Pour les acteurs de la société civile, le Parlement doit renforcer son indépendance vis-à-vis de l’exécutif et assurer un suivi rigoureux de l’exécution du budget. Ils insistent sur la nécessité de prioriser des lois à fort impact social face à la dégradation des services de base (eau, électricité, santé, éducation) et à la persistance de la corruption.
Sécurité et conditions de vie : les priorités
Le porte-parole de l’ASBL Action citoyenne de lutte contre les discours de haine, Gloire Manessa, souligne que la sécurité demeure la souffrance majeure des Congolais. Outre les conflits à l’Est, il pointe la montée du banditisme urbain et des enlèvements, notamment à Kinshasa.

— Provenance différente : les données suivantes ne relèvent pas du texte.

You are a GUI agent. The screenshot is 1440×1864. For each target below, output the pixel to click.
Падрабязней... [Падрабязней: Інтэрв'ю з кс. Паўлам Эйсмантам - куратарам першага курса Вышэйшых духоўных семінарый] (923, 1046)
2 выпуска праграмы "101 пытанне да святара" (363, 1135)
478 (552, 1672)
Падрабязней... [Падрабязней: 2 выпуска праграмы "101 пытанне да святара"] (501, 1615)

Sur le plan social, les attentes concernent la lutte contre la vie chère et l’accès à l’emploi. « Les citoyens veulent des mesures qui soulagent réellement leur quotidien, notamment une rémunération digne et la stabilité des prix », insiste Gloire Manessa.
« Le peuple ne vous a pas élus pour applaudir »
De son côté, Jonas Tshiombela, coordonnateur de la Nouvelle société civile congolaise (NSCC), dénonce un contrôle parlementaire qu’il juge « insuffisant, parfois complaisant, voire inexistant ».
Il rappelle fermement aux parlementaires leur mission constitutionnelle : « Le peuple congolais ne vous a pas élus pour applaudir, mais pour contrôler, questionner et sanctionner ».
Alors que la session vient de s’ouvrir, la société civile prévient qu’elle attend désormais des actes concrets plutôt que des discours.